Work to be completed: List each line of the records that contains the word "width", copying every such line in full.

Extracted data:
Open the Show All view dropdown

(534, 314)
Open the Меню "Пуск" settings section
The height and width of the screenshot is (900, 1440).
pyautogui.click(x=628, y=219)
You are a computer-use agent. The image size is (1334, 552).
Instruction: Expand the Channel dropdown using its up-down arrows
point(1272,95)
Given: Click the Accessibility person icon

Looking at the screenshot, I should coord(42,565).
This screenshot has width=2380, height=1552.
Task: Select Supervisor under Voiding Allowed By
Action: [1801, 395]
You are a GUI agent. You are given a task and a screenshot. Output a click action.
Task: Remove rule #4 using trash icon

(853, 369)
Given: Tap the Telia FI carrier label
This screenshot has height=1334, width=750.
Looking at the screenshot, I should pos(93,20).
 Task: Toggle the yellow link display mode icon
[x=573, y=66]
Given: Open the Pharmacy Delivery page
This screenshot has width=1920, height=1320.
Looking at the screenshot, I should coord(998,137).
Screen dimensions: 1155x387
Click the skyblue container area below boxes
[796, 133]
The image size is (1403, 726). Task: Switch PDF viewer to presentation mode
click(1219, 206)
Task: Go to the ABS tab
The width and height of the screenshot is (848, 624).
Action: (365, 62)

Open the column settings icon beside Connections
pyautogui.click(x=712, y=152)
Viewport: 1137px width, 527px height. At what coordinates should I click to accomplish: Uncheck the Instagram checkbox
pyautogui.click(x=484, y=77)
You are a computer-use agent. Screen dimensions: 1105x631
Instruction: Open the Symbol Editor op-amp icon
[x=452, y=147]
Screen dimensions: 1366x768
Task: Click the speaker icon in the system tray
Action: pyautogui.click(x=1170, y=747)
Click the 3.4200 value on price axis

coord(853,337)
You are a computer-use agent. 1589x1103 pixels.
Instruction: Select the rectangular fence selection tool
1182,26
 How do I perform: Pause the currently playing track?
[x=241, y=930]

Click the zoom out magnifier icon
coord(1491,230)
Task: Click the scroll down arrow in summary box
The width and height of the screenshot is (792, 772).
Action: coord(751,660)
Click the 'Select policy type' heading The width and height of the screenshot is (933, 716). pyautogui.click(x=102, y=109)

Exercise result:
The height and width of the screenshot is (900, 1440).
This screenshot has width=2380, height=1552.
This screenshot has height=1334, width=750.
This screenshot has width=1920, height=1320.
The width and height of the screenshot is (848, 624).
Viewport: 1137px width, 527px height. At what coordinates should I click to accomplish: Uncheck the Instagram checkbox
The width and height of the screenshot is (792, 772).
Click the 'Select policy type' heading The width and height of the screenshot is (933, 716). pyautogui.click(x=102, y=109)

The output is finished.